▶ _Your goal_
Give back exactly the lines of the material below that start at the one holding "You are a computer-use" and end at the last line, minus the pictures.

•••

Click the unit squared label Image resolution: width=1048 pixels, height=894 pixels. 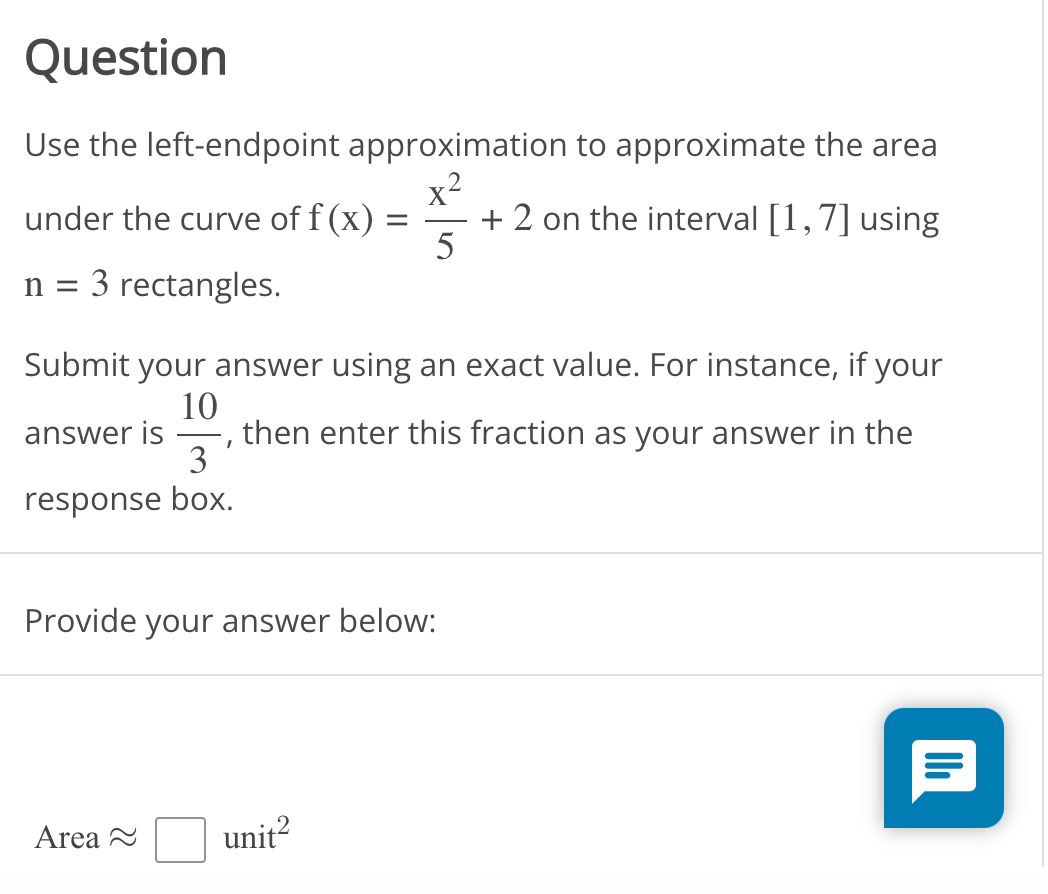(x=258, y=834)
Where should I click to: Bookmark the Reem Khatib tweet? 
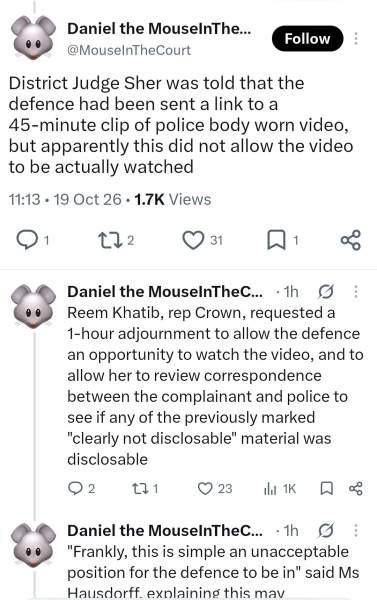(x=326, y=489)
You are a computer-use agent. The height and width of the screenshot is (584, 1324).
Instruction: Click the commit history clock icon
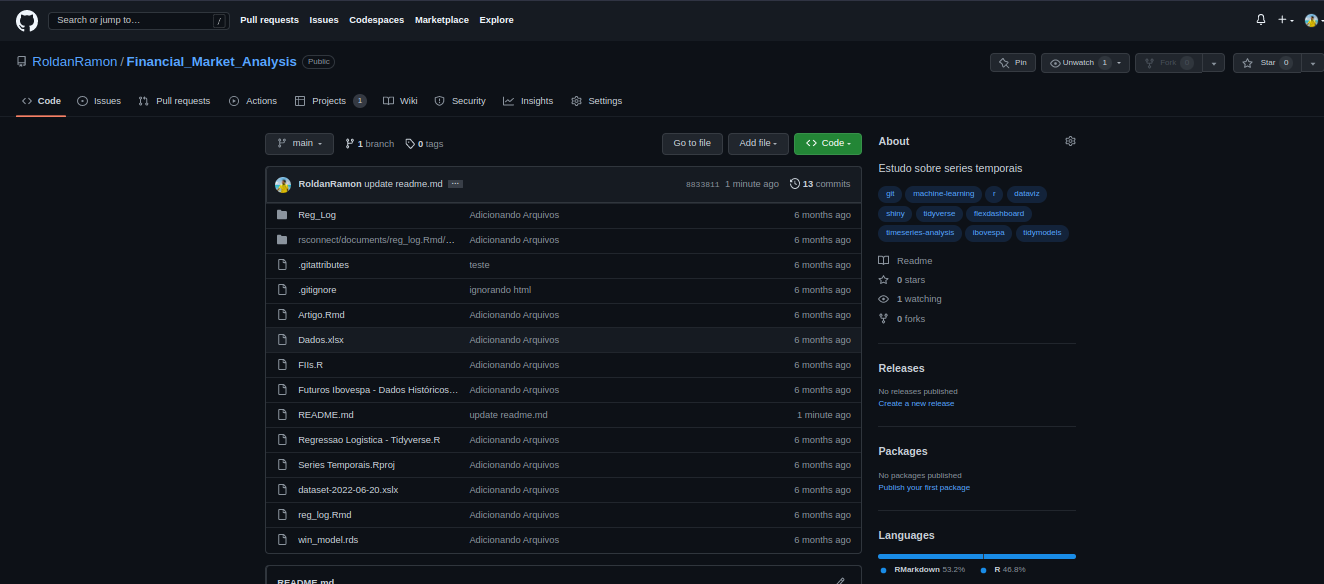point(795,184)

•••

▶ _Solution below_
You are a computer-use agent. The height and width of the screenshot is (584, 1324).
Instruction: Click the commit history clock icon
point(795,184)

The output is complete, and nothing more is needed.